Ispán of Baranya
- Reign: 1301–1302
- Predecessor: John Csák
- Successor: Henry Kőszegi
- Died: after 1305
- Issue: James

= Eyza =

Eyza or Heyza (Ejza, Ajza, Ajsza or Ejze; died after 1305) was a noble at the turn of the 13th and 14th centuries in the Kingdom of Hungary. He was born in a Muslim family, but he converted to Roman Catholicism. Based on the 15th-century Buda Chronicle, former historiographical works also referred incorrectly to him as Lizse.

==Family==
Eyza was born into a family of Muslim (Böszörmény or Saracen) origin, which possessed landholdings in Tolna County in Transdanubia. His elder brother was Mizse, who was made Palatine of Hungary for a brief time in 1290. Eyza had a son James.

==Career==
Mizse and Eyza, along with other lesser nobles, hoping the promotion of their social ascension, joined the entourage of Ladislaus IV of Hungary sometime around 1285, when Hungary's central government lost power because the prelates and the barons ruled the kingdom independently of the monarch, while Ladislaus spent the last years of his life wandering from place to place. The monarch confiscated the Pilis royal forest and the fort of Visegrád from his alienated wife Isabella of Sicily sometime in 1284 or 1285, and entrusted Eyza to administer the royal lands as ispán of Pilis and castellan of Visegrád. It is plausible that Eyza also converted recently from Islam to Roman Catholicism before his appointment, similar to his brother. When King Ladislaus IV was murdered by a group of Cumans in July 1290, Mizse and Eyza led the revenge attack against his murderers and had them executed.

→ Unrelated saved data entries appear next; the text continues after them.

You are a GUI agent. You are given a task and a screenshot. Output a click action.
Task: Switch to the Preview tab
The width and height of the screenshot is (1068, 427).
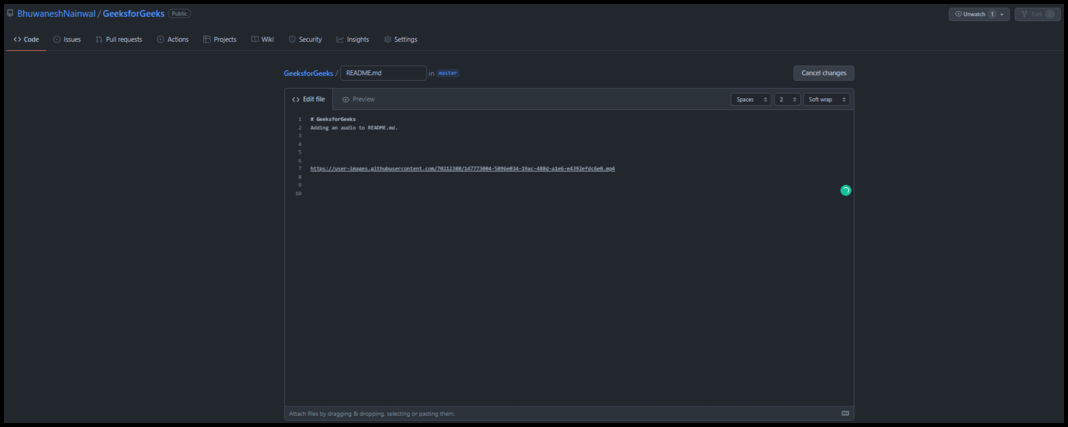point(358,99)
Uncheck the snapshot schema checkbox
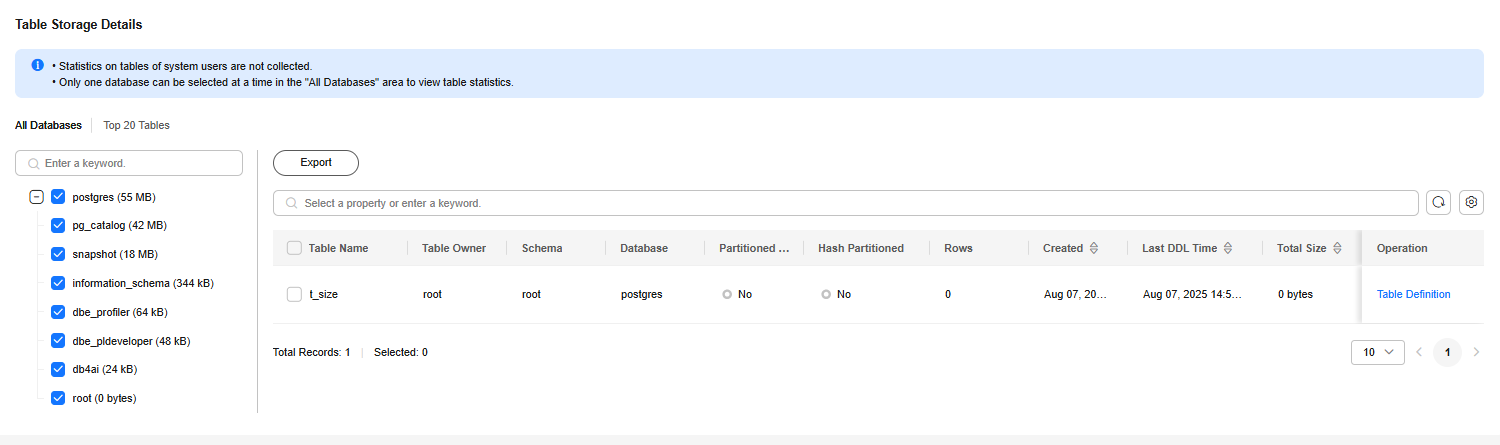 (x=58, y=254)

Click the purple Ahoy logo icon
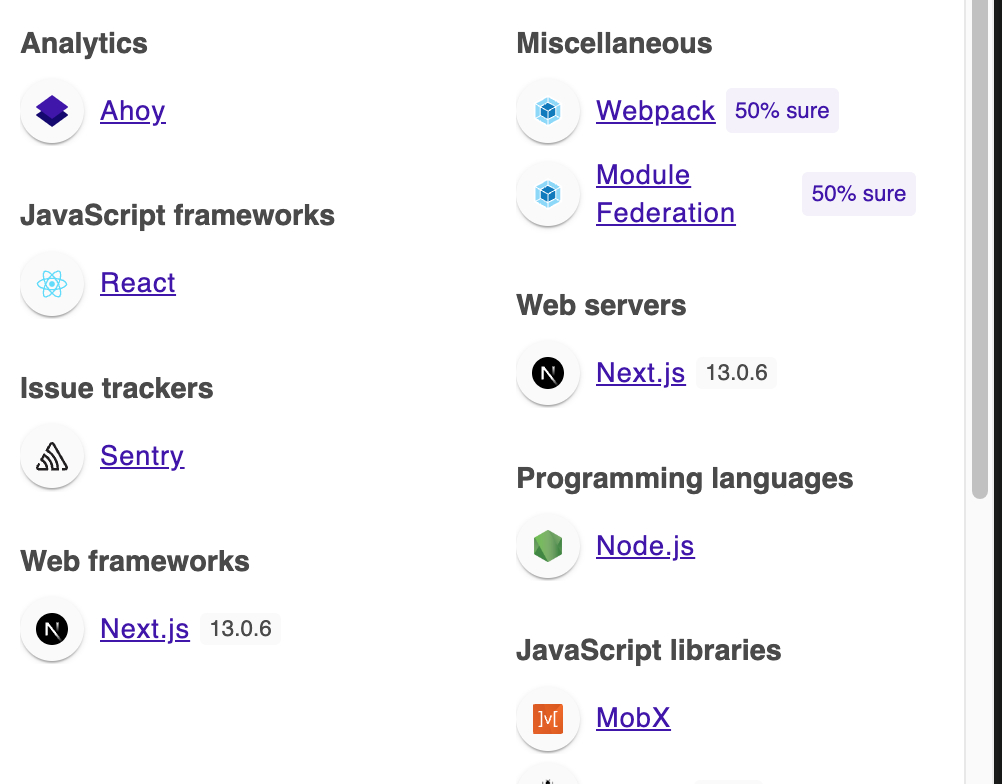(52, 111)
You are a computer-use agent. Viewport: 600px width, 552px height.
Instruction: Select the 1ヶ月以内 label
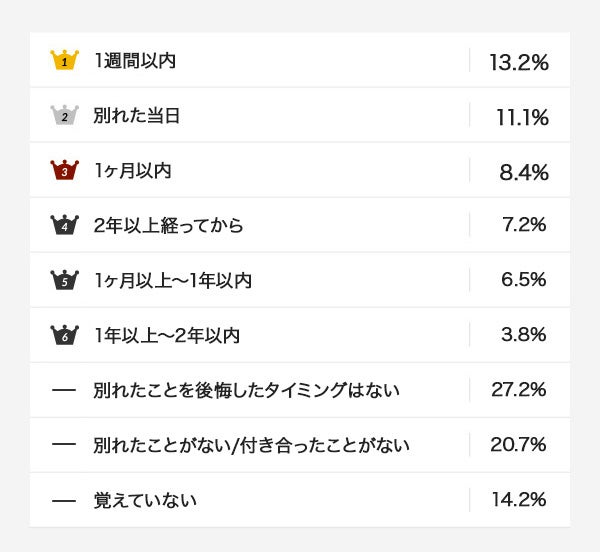[132, 170]
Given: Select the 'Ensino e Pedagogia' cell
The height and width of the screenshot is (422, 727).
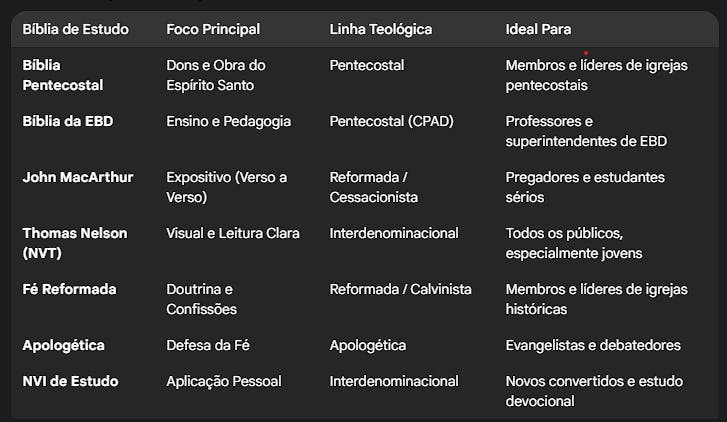Looking at the screenshot, I should coord(229,121).
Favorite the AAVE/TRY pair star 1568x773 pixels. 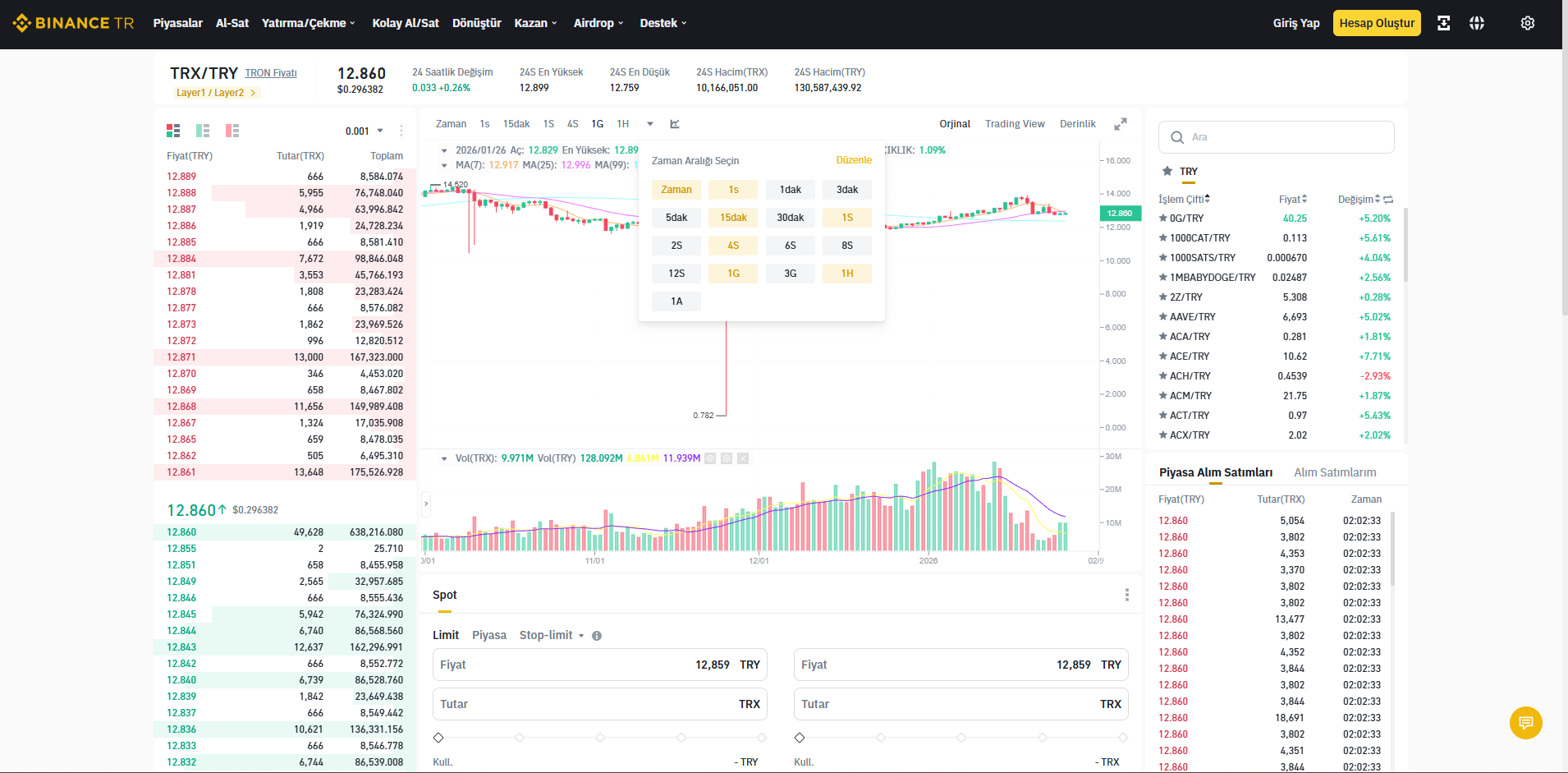point(1163,316)

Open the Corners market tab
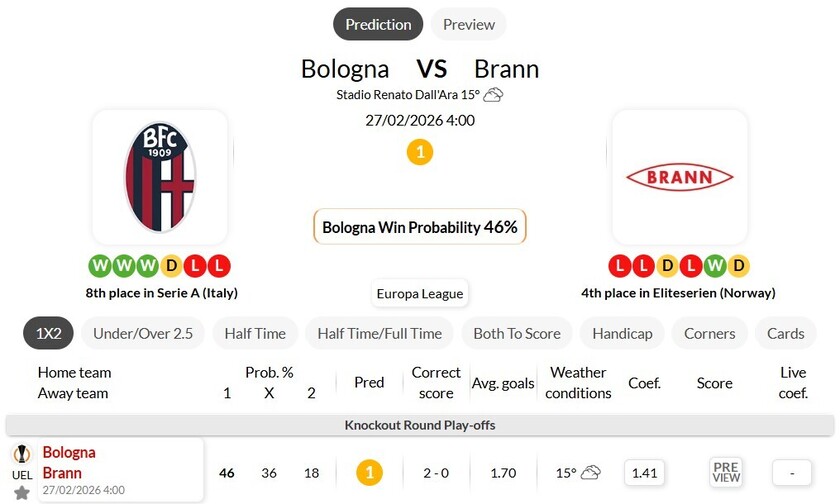(710, 333)
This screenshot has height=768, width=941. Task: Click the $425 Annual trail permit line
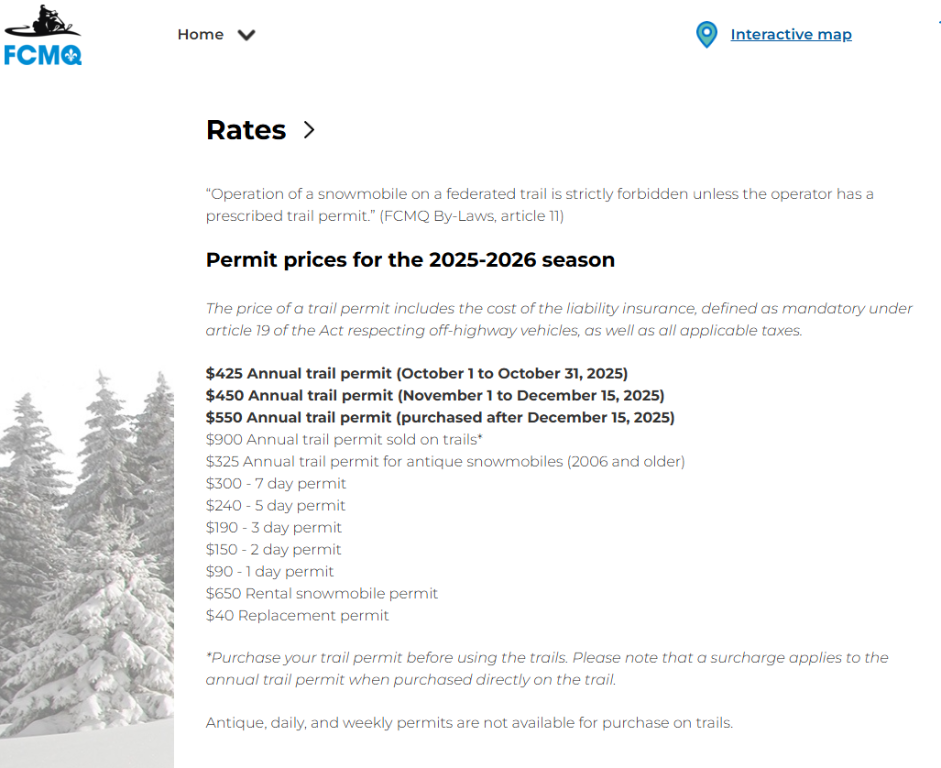click(x=416, y=374)
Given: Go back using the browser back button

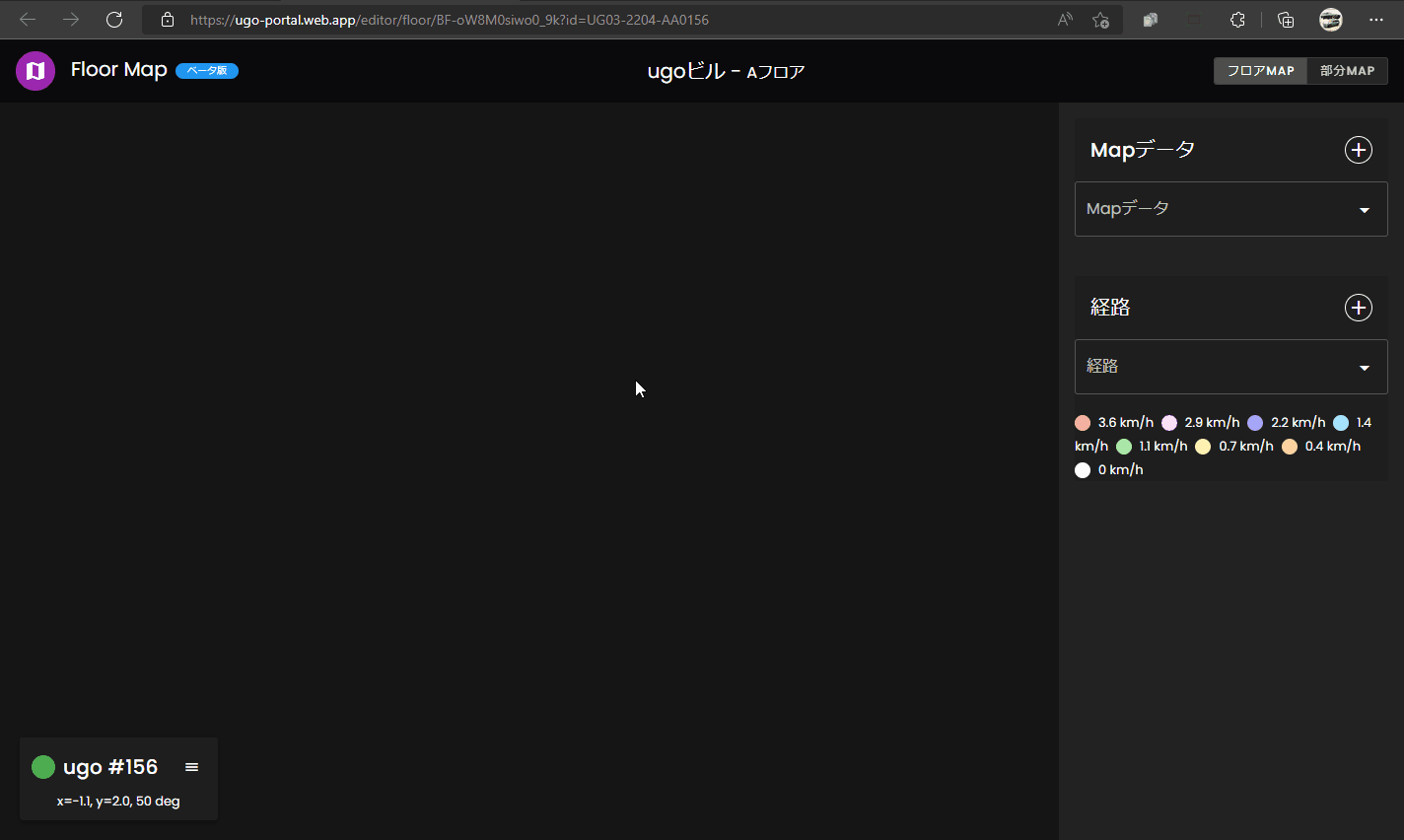Looking at the screenshot, I should coord(27,19).
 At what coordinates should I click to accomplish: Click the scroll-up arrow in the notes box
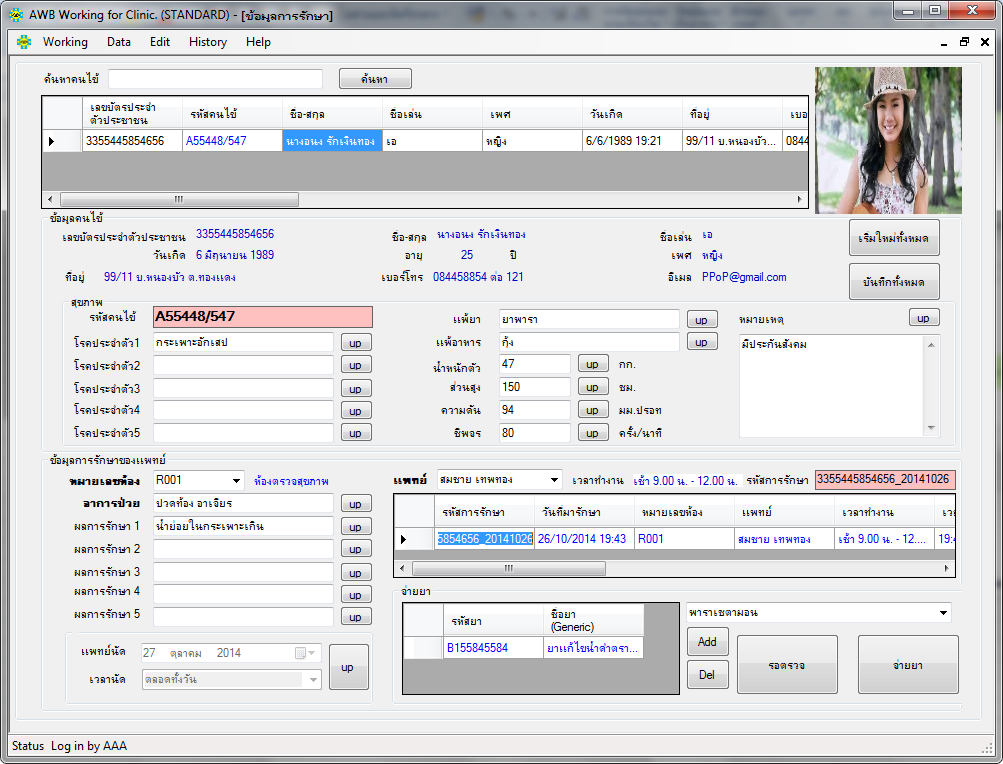932,345
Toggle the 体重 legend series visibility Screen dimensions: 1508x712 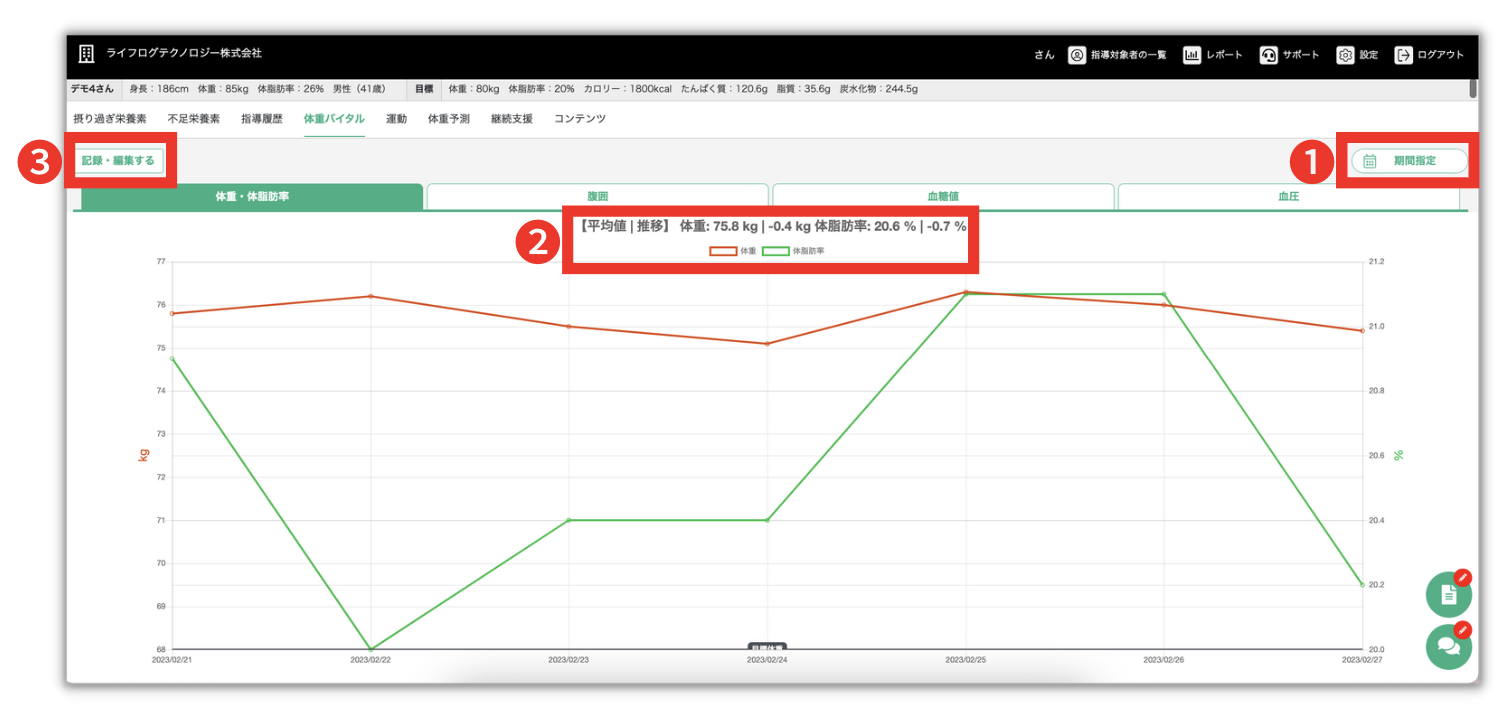733,251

Following the coronation of King Ladislaus IV's successor, King Andrew III of Hungary, Mizse and Eyza swore loyalty to the new monarch. However, when Andrew III appointed his mother Tomasina Morosini as Duchess of Slavonia in 1293 to administer the province, along with counties in Southern Transdanubia, Mizse and Eyza were among the local landowner nobles, who rebelled against Tomasina's rule. Eyza plundered the region of Baranya County, his men, John and Paul Véki, looted and destroyed Tomasina's estate Danóc too with its nearby monastery in Gecs, both defended by Provost Andronicus of Veszprém. Eyza and his men caused a damage of 1,000 marks to the provost, while his several servants were robbed or killed. Around the same time, in 1294 or 1295, Mizse occupied by force the royal fortress at Dunaszekcső and he refused to return it to the monarch or his mother. Tomasina's army successfully besieged and took the fort from Mizse. This is the last piece of information on Mizse. Since Paul Balog, Bishop of Pécs and his episcopal troops also participated in the siege, Eyza stormed, scorched and pillaged the episcopal see Pécs in revenge sometime before 1300. He also took the authentic seal of the cathedral chapter, by which was prevented from judging and
to perform the duties of a place of authentication.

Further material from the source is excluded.